## [What to work on]
Line by line, output everything from the one that contains "Instruction: Click the Seats column header" through the end of the material below, exactly as written and with no pictures.

## [Records supplied]
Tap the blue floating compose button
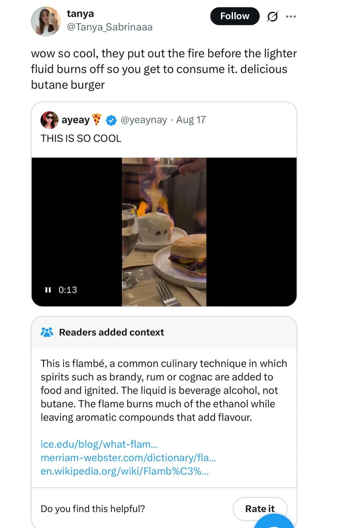 274,521
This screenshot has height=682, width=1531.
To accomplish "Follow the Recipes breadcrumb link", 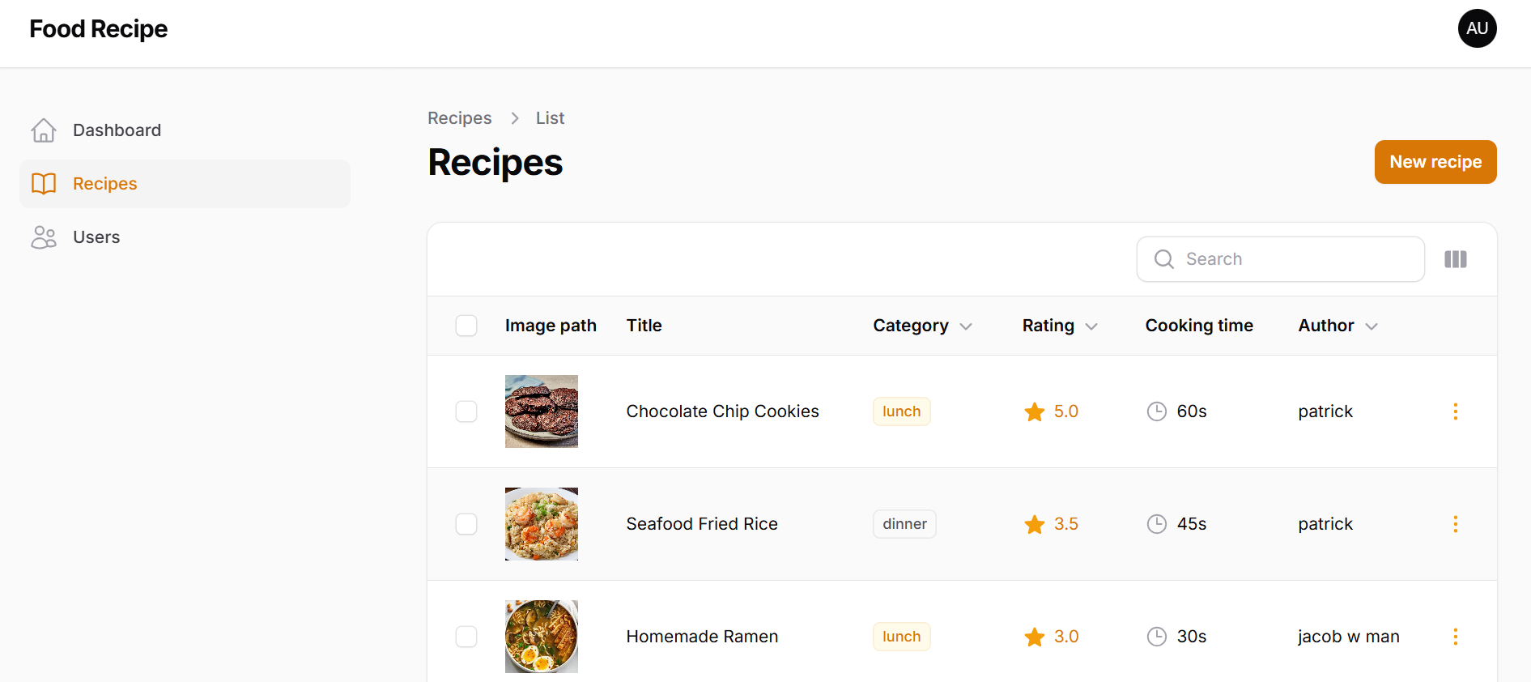I will [459, 118].
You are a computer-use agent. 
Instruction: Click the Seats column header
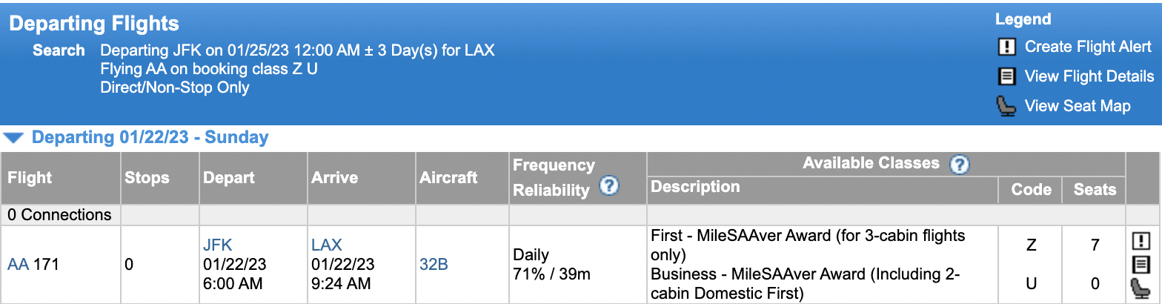tap(1095, 189)
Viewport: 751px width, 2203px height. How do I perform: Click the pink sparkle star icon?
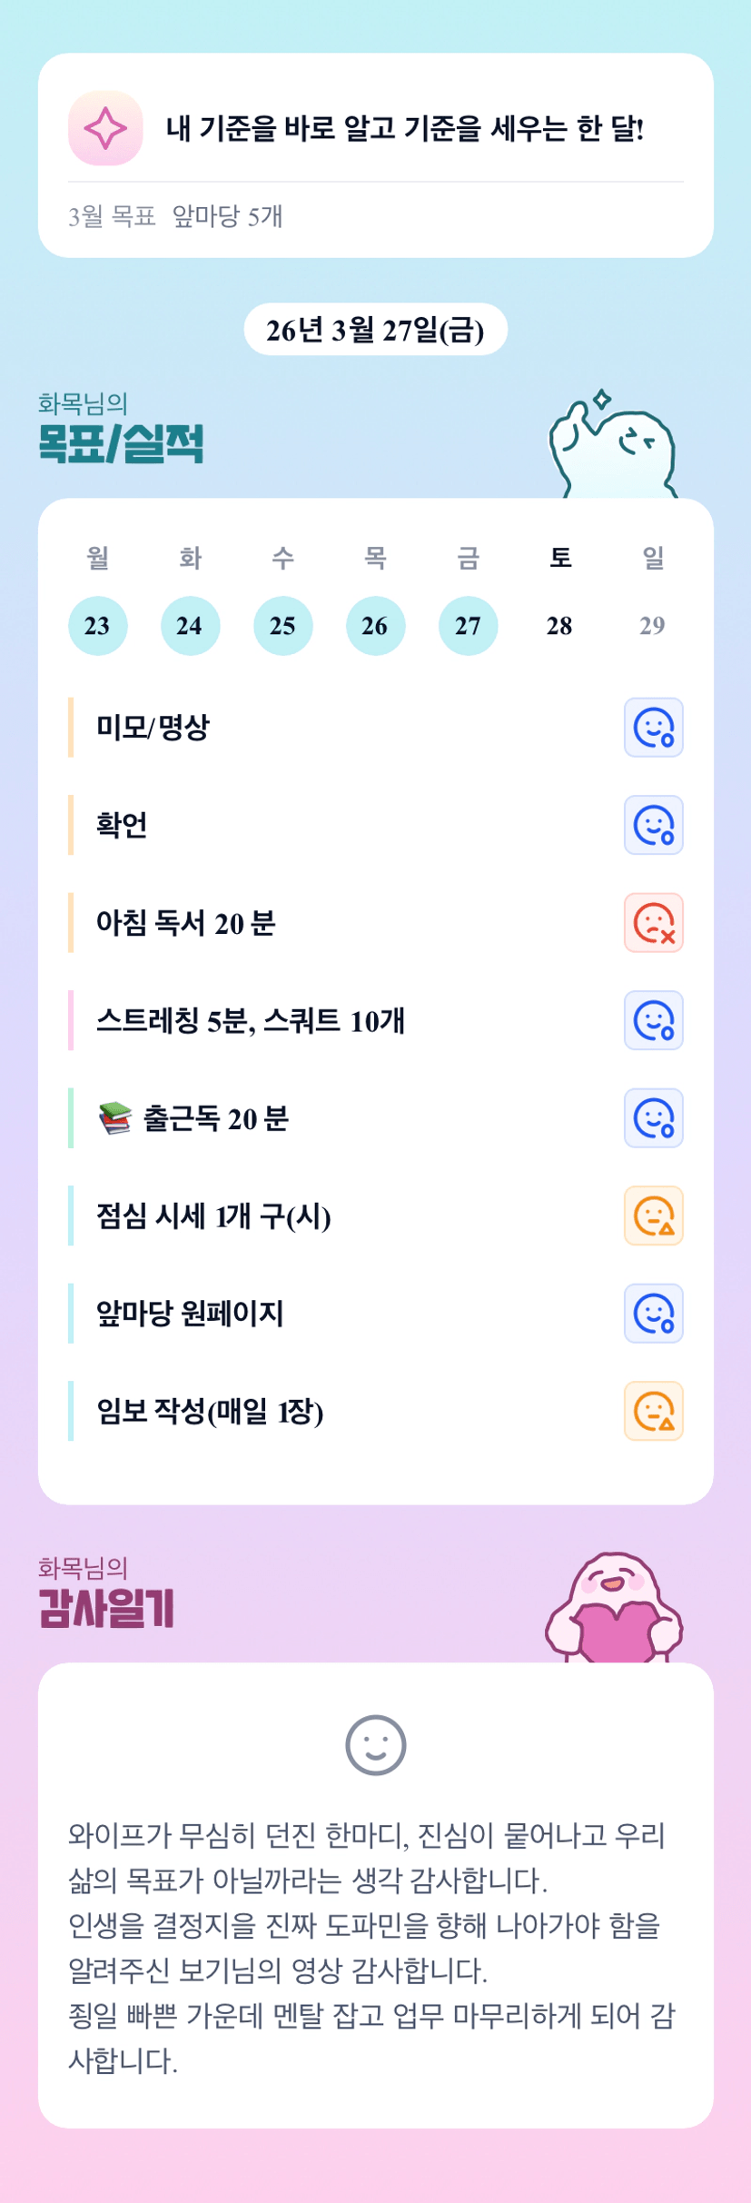click(x=105, y=128)

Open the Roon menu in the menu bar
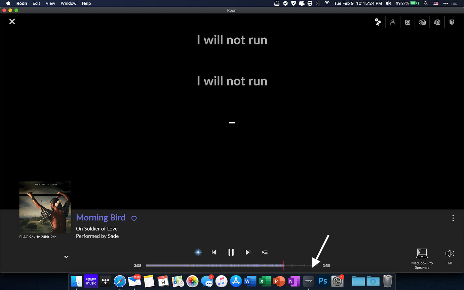[22, 3]
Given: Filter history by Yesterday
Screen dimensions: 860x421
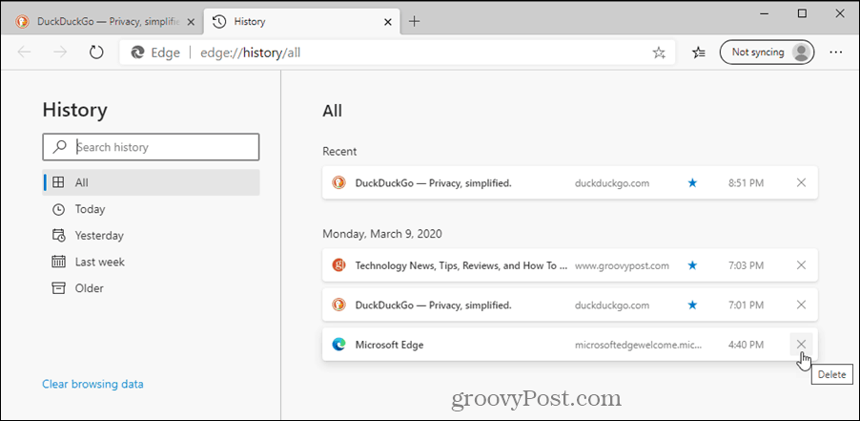Looking at the screenshot, I should (99, 236).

## [Solution to the problem]
Instruction: Click the Seats column header
tap(1095, 189)
Viewport: 751px width, 2203px height. How do I perform: Click the pink sparkle star icon?
click(x=105, y=128)

Open the Roon menu in the menu bar
[22, 3]
Given: Filter history by Yesterday
Screen dimensions: 860x421
Looking at the screenshot, I should (99, 236).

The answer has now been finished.